A reader's digest to NIPS 2015

I attended NIPS two weeks ago, as it took place in Montréal from the 7th to the 12th of December. It was huge: according to the chairs, the number of attendees rose by 40% in one year, leading to about 3500 people. Yet, it did not feel crowded, thanks to the very effective organization of Montréal’s Palais des congrès.

Deep learning was the key point at this conference: although only 10% of papers were primarily concerned by deep learning, a lot of optimization and Bayesian optimization papers were related to deep learning in some way or another. As Zoubin Gharamani pointed out, the field is in a situation analogous to the one which prevailed 25 years ago, in the early 90s: neural networks were flourishing, a lot of efforts were devoted to training them, SVM were only being invented. In between, we have obtained a better understanding of what statistical learning means. Instead of finding the best architecture to do stuff, I think it’s high time we understand what “deep” learning means before going any further in this direction.

Some interesting papers

Here are some papers that I found interesting at this conference, mainly revolving around deep learning. I tried to group them by categories, although some of them could be attached to multiple categories:

Phase retrieval

Solving Random Quadratic Systems of Equations is Nearly as Easy as Solving Linear Systems

Efficient Compressive Phase Retrieval with Constrained Sensing Vectors

Attention models, more and more endowed with memory

Attention-Based Models for Speech Recognition

End-To-End Memory Networks

Inferring Algorithmic Patterns with Stack-Augmented Recurrent Nets

Pointer Networks

Deep generative models

Learning Wake-Sleep Recurrent Attention Models

A Recurrent Latent Variable Model for Sequential Data

Deep Generative Image Models using a Laplacian Pyramid of Adversarial Networks

Deep Visual Analogy-Making

Generative Image Modeling using Spatial LSTMs

Training Restricted Boltzmann Machine via the Thouless-Anderson-Palmer Free Energy

Optimization for Neural Networks

Beyond Convexity: Stochastic Quasi-Convex Optimization

Learning both Weights and Connections for Efficient Neural Network

Probabilistic Line Searches for Stochastic Optimization

Towards more and more complex networks (gates, recurrent connections, intermediate modules)

Parallel Multi-Dimensional LSTM, With Application to Fast Biomedical Volumetric Image Segmentation

Convolutional Neural Networks with Intra-Layer Recurrent Connections for Scene Labeling

Training Very Deep Networks

Spatial Transformer Networks

Group invariance

Learning with Group Invariant Features: A Kernel Perspective

The future of AI

It appears that AI is once again a hype keyword. In some aspects, it actually looks like we’re in a science-fiction movie.

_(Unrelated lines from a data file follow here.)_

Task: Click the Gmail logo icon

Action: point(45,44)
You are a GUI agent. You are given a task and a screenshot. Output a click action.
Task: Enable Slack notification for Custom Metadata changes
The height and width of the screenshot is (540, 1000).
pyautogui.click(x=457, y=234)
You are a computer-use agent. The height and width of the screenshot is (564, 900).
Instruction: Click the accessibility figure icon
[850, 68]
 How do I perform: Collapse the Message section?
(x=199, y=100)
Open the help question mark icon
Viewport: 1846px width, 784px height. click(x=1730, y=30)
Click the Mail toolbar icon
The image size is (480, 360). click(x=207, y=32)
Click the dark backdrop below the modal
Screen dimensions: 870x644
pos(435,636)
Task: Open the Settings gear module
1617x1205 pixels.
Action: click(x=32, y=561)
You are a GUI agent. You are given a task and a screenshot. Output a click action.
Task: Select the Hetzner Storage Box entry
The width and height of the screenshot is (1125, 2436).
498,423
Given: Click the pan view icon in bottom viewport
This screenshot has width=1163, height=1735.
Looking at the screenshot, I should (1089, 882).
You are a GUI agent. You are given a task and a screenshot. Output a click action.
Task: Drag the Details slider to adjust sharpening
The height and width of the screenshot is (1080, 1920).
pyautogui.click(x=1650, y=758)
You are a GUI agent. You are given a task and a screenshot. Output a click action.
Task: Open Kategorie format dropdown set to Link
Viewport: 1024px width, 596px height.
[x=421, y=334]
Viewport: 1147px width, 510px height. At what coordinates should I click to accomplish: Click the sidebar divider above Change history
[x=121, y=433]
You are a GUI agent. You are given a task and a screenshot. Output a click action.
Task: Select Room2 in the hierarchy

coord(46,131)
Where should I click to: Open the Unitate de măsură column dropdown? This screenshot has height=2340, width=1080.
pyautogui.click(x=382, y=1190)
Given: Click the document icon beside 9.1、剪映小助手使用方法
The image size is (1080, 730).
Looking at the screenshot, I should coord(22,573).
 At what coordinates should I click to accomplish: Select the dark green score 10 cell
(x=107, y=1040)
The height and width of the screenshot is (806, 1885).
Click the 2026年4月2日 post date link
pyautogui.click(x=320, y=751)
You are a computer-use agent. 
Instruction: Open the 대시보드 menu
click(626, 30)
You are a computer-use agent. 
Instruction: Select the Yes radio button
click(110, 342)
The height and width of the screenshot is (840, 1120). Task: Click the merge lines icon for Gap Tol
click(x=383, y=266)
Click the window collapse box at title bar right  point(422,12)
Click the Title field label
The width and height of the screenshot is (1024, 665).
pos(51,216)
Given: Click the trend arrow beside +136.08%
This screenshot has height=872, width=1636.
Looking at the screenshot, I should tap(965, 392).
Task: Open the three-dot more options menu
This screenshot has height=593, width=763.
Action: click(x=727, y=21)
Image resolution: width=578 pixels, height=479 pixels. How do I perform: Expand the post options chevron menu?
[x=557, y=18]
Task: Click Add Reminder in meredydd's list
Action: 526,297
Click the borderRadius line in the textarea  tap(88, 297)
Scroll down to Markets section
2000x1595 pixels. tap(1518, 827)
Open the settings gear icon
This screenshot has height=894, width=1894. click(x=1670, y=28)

This topic was particularly discussed at the Symposium “Brains, Minds and Machines”, which was chaired by Tomaso Poggio.

In general, at the conference, algorithmic issues were mainly discussed. AI is seen as a superstructure, independent of the material upon which it is built. I don’t know if it’s true or not; however, I think that NIPS - Neural Information Processing Systems - was partly founded in order to build machines inspired by biology, so-called “neuromorphic computing”. In this regard, the paper by IBM researchers on how to train their True North chip was particularly relevant and interesting. For embedded technology, future probably lies in this direction.

When it comes to higher order cognitive capabilities, Joshua Tenenbaum presented a recent work done in collaboration with deep learning people, which was pretty impressive. They developed a hierarchical generative model aimed at zero-shot learning. When presented a single instance of a foreign character, the computer is able to reproduce and recognize multiple examples of this character, with performances quite comparable to humans. Tenenbaum insisted on the forecoming meeting of cognitive reasoning with deep learning perception, and I think he might be right.

At the end of NIPS, the OpenAI initiative was announced. Funded by private donors (notably Elon Musk and Peter Thiel), it will be an open research lab focused on AI technology. I think it’s a very nice initiative, and another indicator of how hot the field is (the pledges involve around $1B). Let’s see what it gives!